Put all the records below into a numbered list with no blank lines, and leave the pictures out.
## begin Recorded data
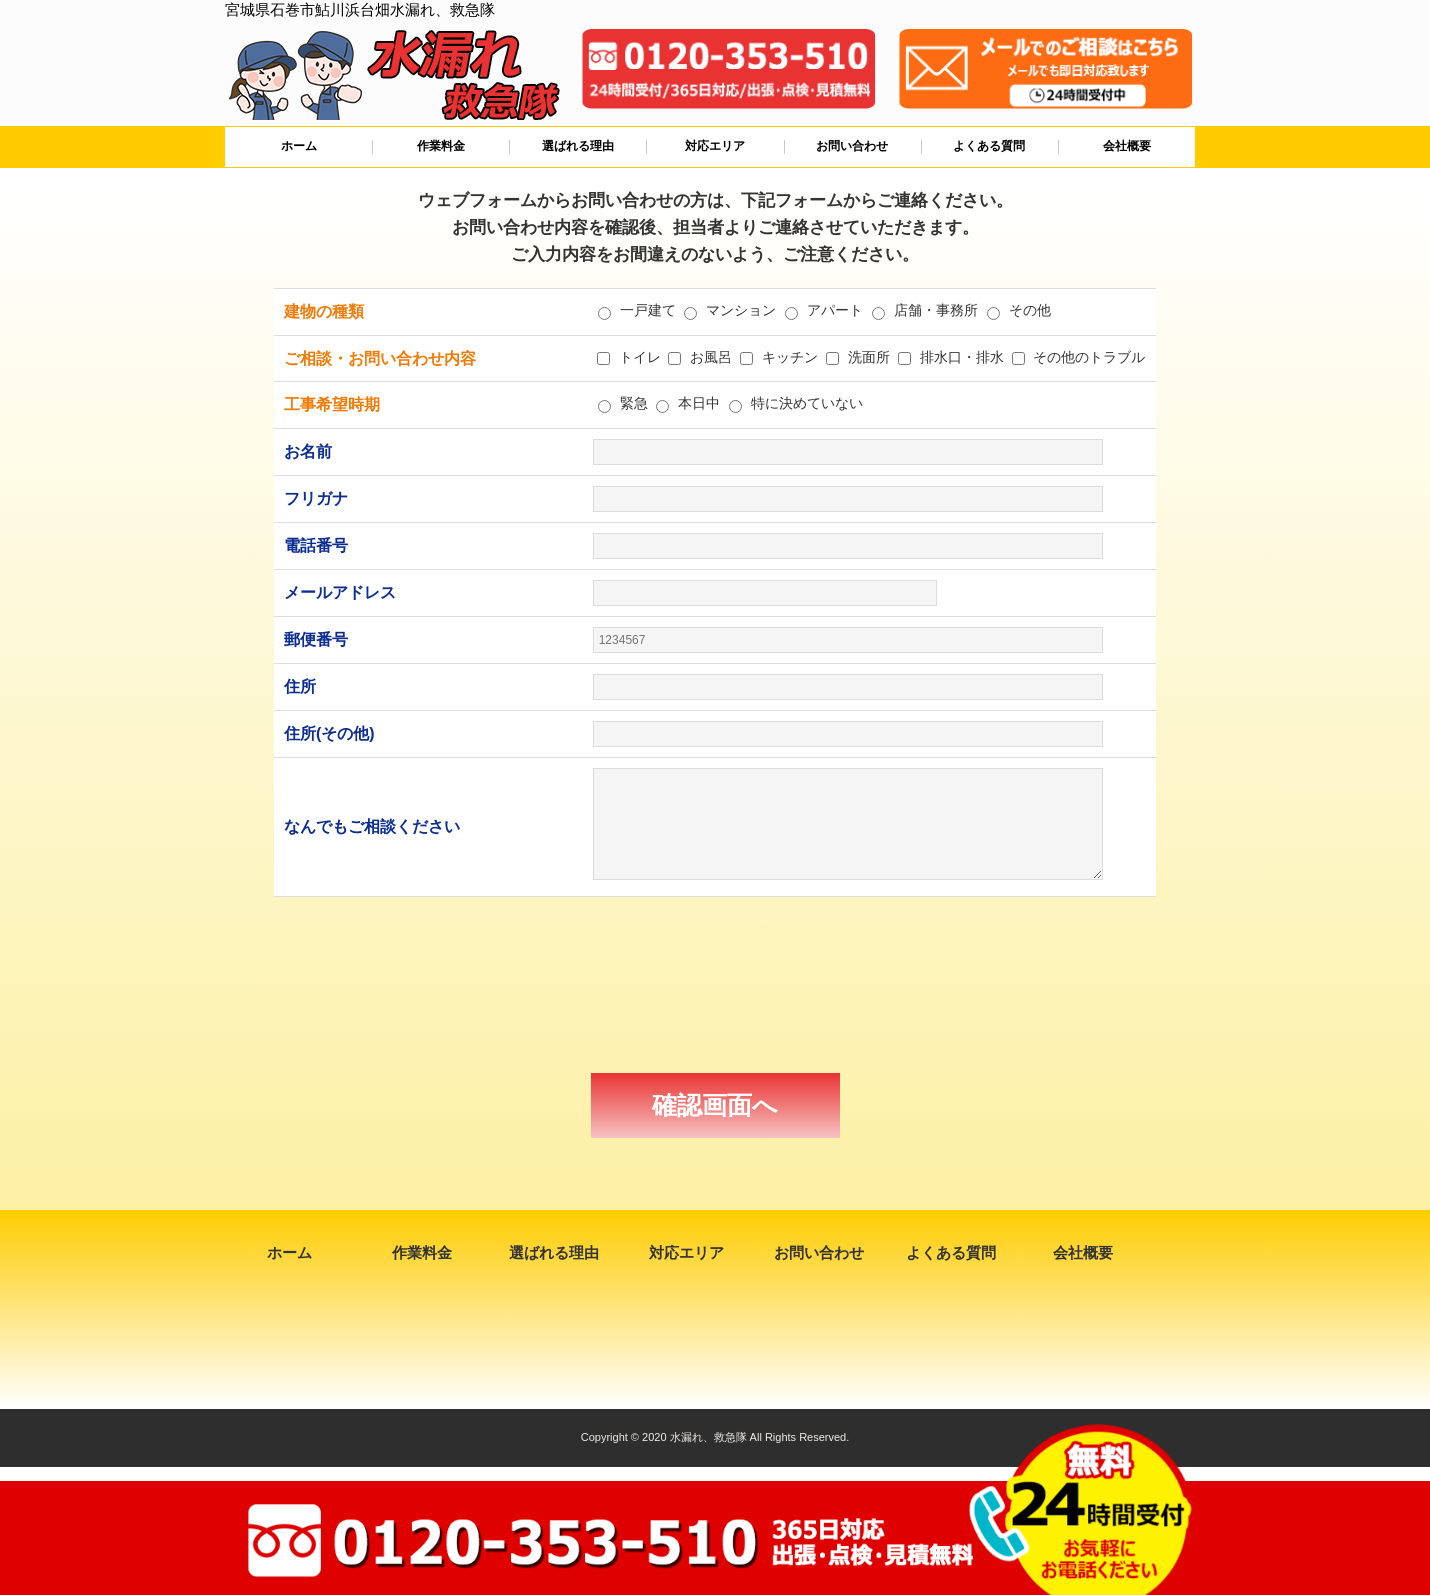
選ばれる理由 (578, 146)
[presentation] (715, 985)
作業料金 (441, 146)
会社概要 (1127, 146)
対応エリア (715, 146)
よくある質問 (989, 146)
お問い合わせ (852, 146)
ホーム (299, 146)
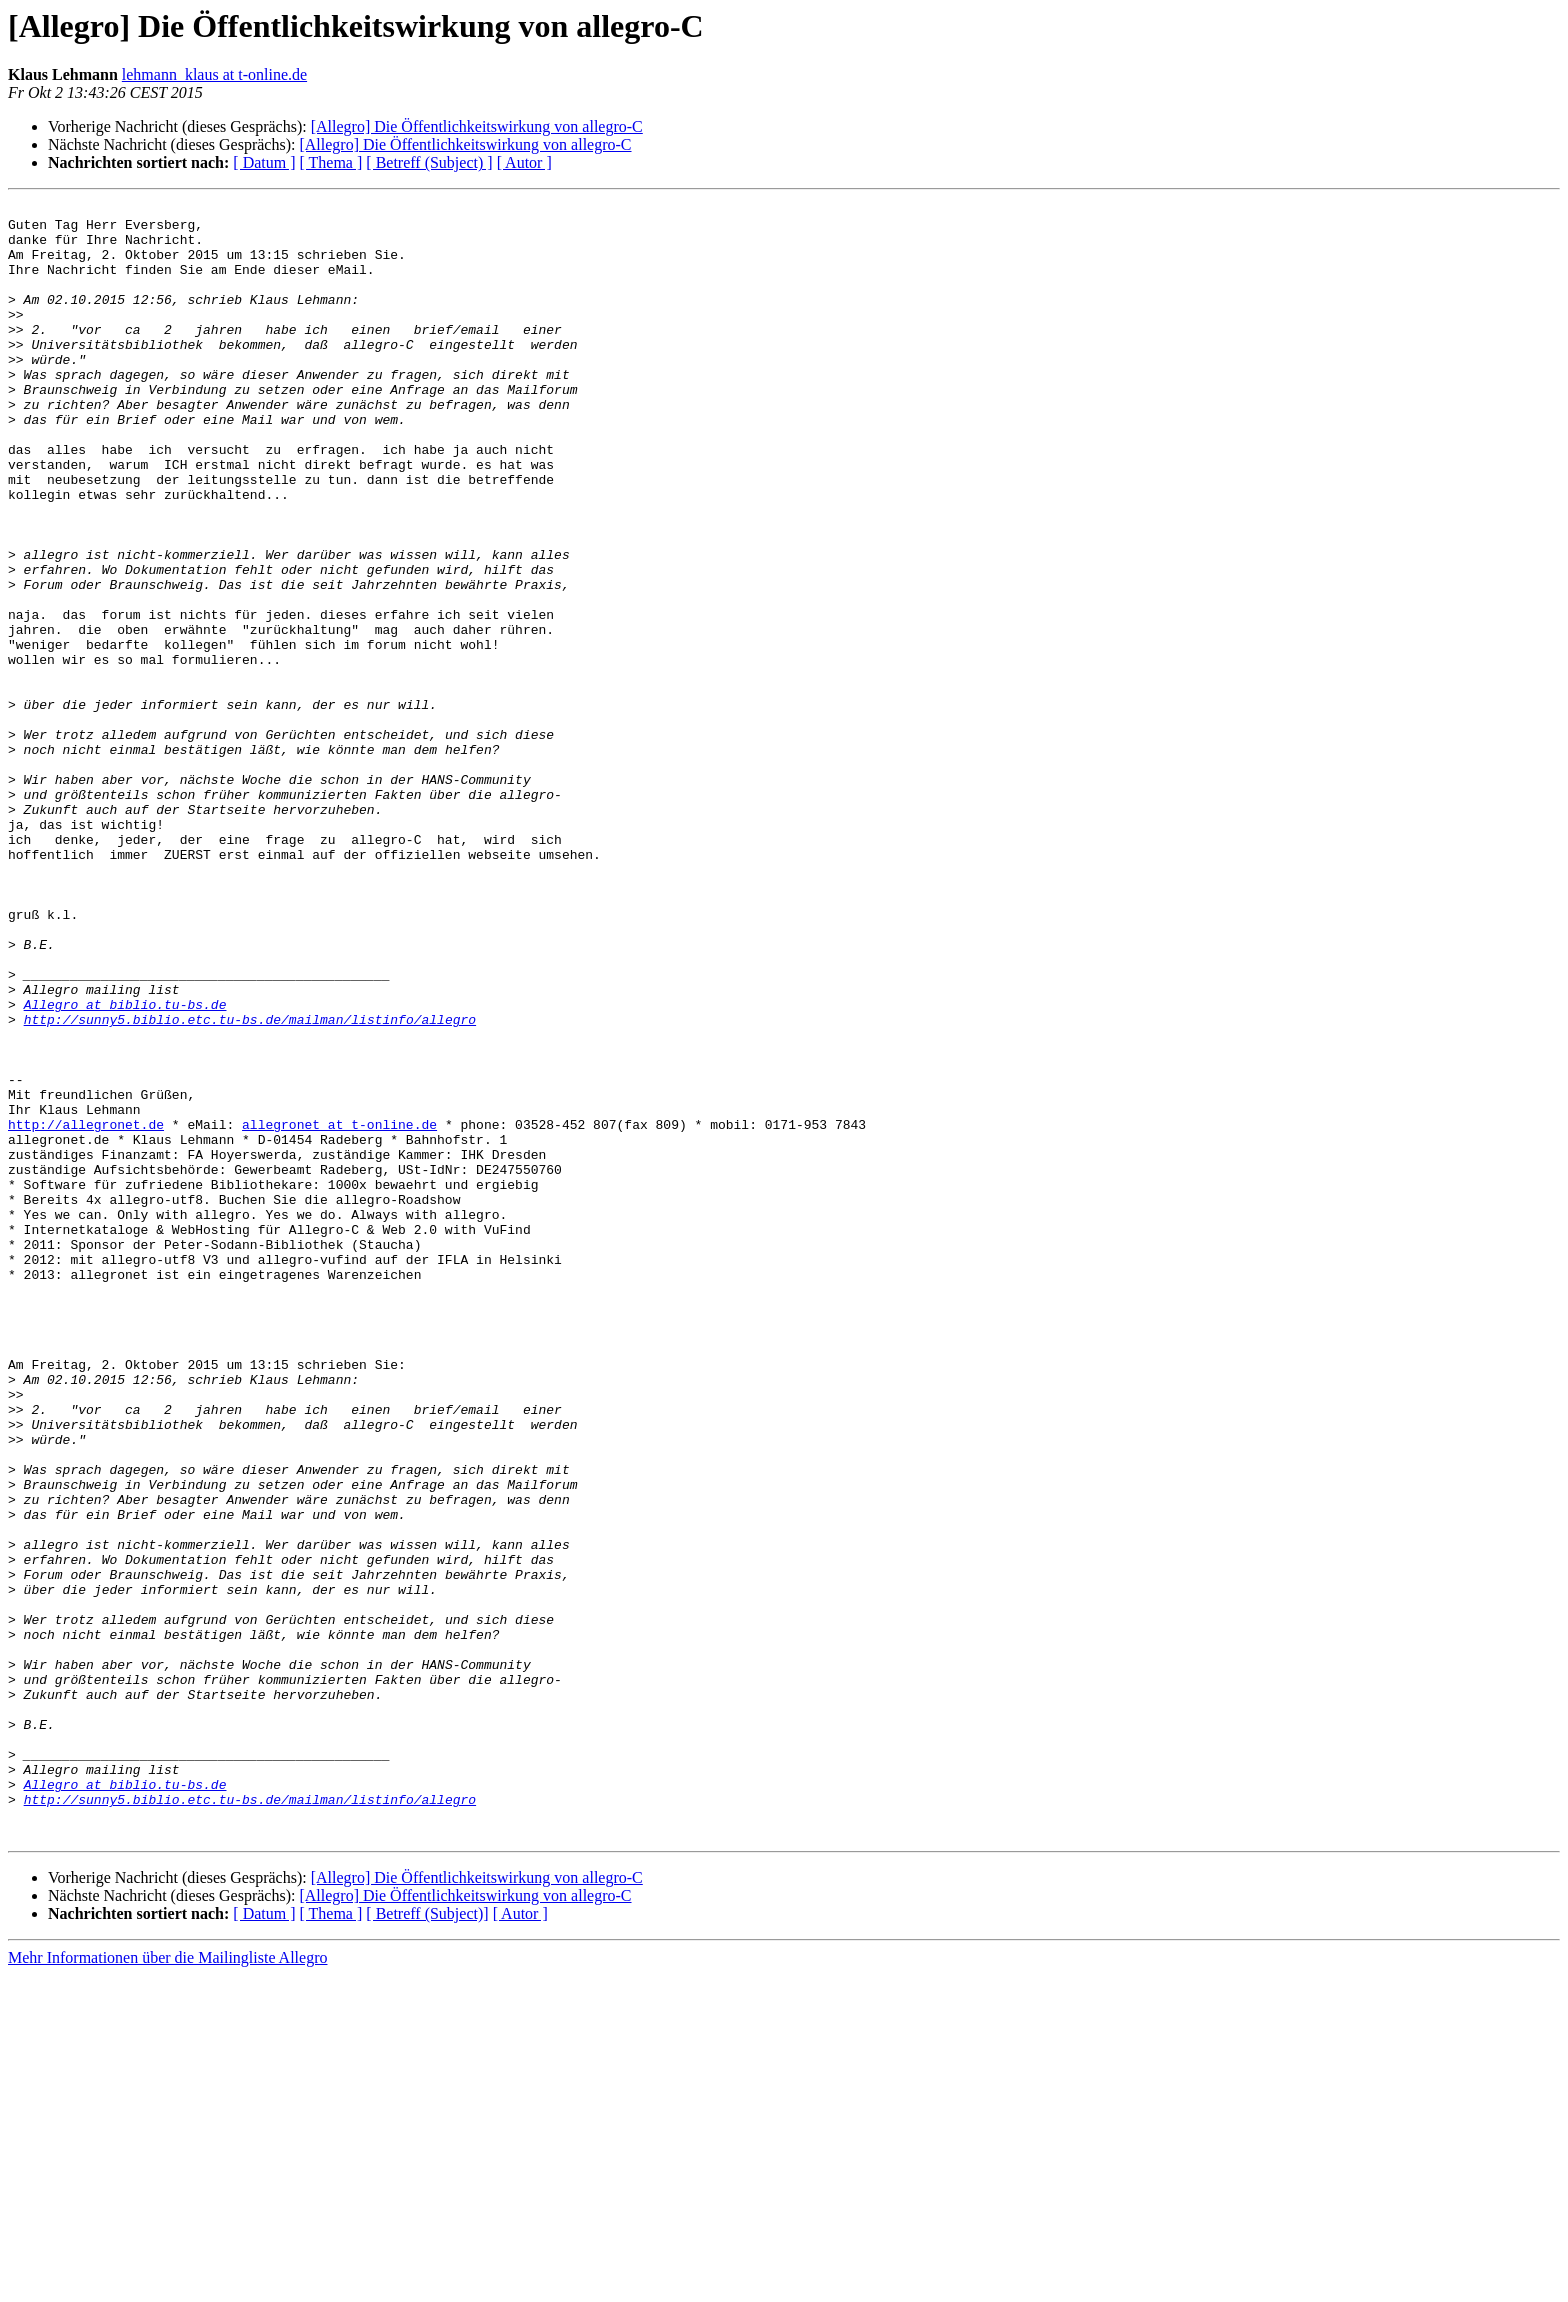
## end Recorded data
# Complete answer
1. 選ばれる理由 (578, 146)
2. [presentation] (715, 985)
3. 作業料金 (441, 146)
4. 会社概要 (1127, 146)
5. 対応エリア (715, 146)
6. よくある質問 (989, 146)
7. お問い合わせ (852, 146)
8. ホーム (299, 146)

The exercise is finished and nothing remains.